■ **Problem set**
**A)** List the pieces of hardware that the passage on killer applications below names as sources a person can gather information from.
**B)** Pick up the passage on killer applications below at its last sentence and keep writing it.

Where We Will See Killer Applications
Having discussed some of the overall global forces will steer future technological applications, let's go back to the two applications identified by the CICC panel—omni-communications and enhanced quality of life. Omni-communications, along with encompassing very comprehensive connectivity between people as well as between people and machines, also includes several "flavors" of these communications. Panelists and panel audience members agreed that an application supporting this type of communication should allow someone to access any desired type of information at any time. This application represents an extension of what Web surfers now do, to a large extent. However future devices supporting omni-connectivity would, of course, be wireless and would add, according to Robert Guernsey of IBM Microelectronics, natural speech recognition and interpretation. Another type of omni-communication involves man/machine connectivity, where a person can both gather information from a piece of hardware (camera, microphone, sensor, and so on) and also control a device (such as camera position, microwave oven turn-on time, or automobile route).

■ **Raw data**
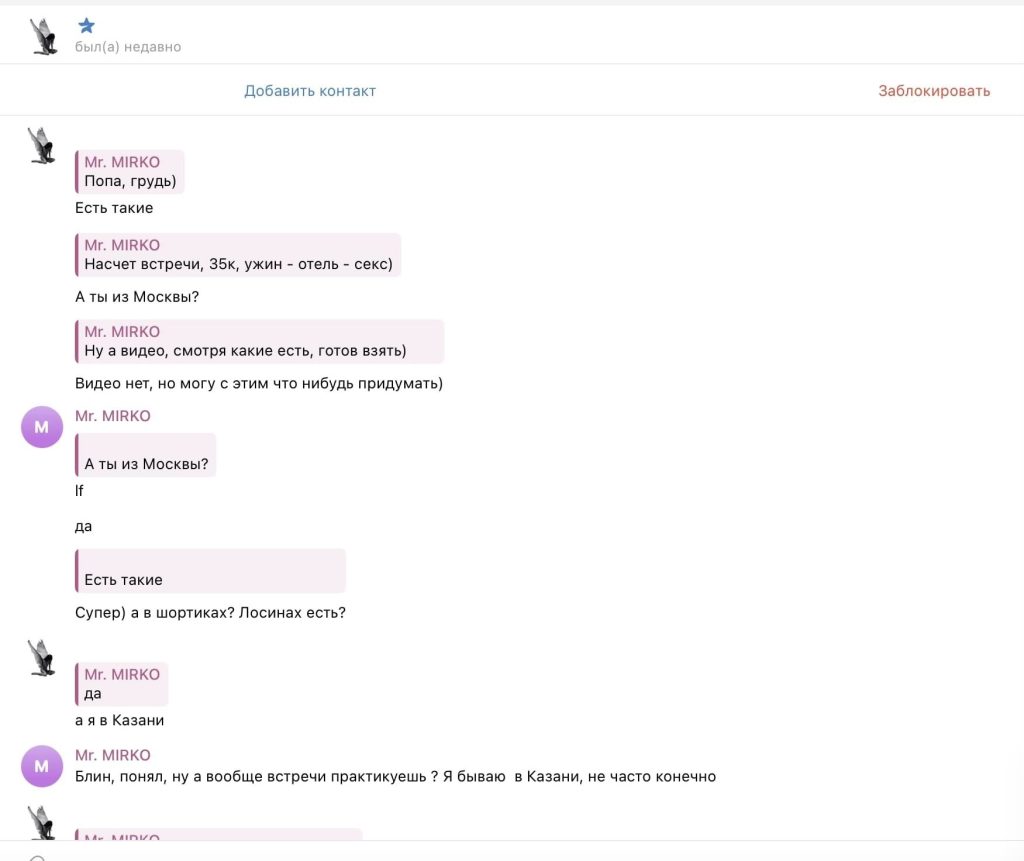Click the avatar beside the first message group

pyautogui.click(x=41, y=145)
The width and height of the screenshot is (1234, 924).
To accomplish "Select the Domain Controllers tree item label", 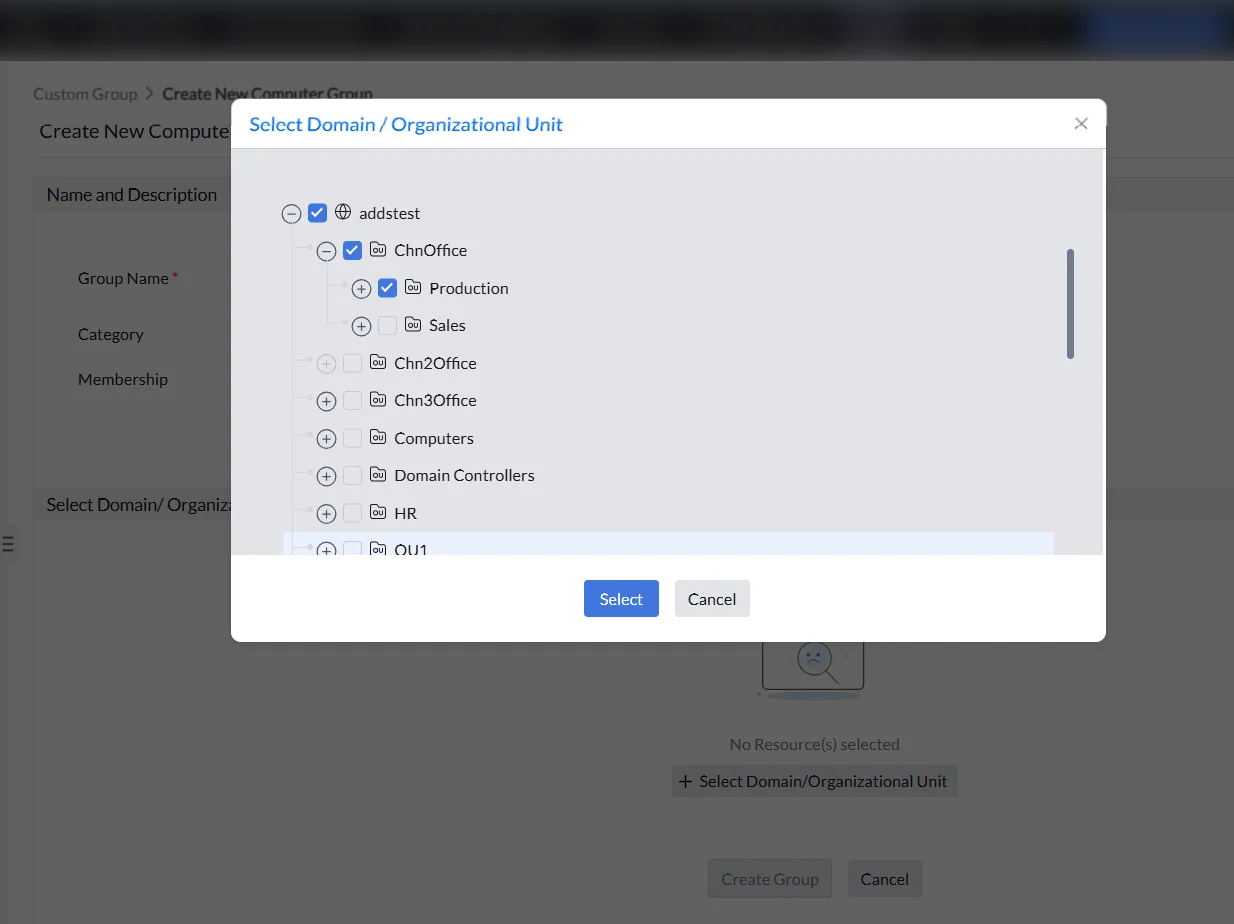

■ **List of answers**
**A)** camera, microphone, sensor

**B)**
The "application-specific" driving force behind omni-communications is the (perceived or real) need to connect to everyone and everything. The supporting technologies for omni-communications include low-power design, RF, and system-on-a-chip (SoC). A couple of potential "killer applications" are implantable transceivers and self-adapting circuits. Implantable transceivers are particularly interesting (and a little scary), since they might entail connectivity directly to human sensory organs (auditory canals and retinas) and, down the road, even to a person's brain (effectively eliminating the "middle men"—eyes and ears). Limiting factors for omni-communications devices are bandwidth, battery technology (for implantable and some critical portable devices), divergence of communications standards and, also for implantable devices, government regulations and ethical concerns.

Enhancing your quality of life encompasses both making your life better (richer, more fun, and healthier) and prolonging your life at a satisfactory quality level. All the features of an application supporting omni-communications—anytime access to information, device control, and comprehensive person-to-person connectivity—also result in improved quality of life. However, enriching and improving quality of life also drives biomedical applications. The driving forces behind biomedical electronics are our exploding and aging population along with the spiraling cost of medical care. The technologies that will make future killer biomedical applications possible include microelectromechanical systems (MEMS), robotics, and SoC.

What can we expect when these technologies come together in the right ways? Well, look for several innovative devices. For example, implantable devices that monitor body chemistry and control curative and life-sustaining medications. We are not that far away from a device placed completely under the skin of a diabetic that continuously monitors blood-sugar level and dispenses the correct dose of insulin. Filling the device's insulin reservoir will be a simple matter of accessing the reservoir with a hypodermic needle.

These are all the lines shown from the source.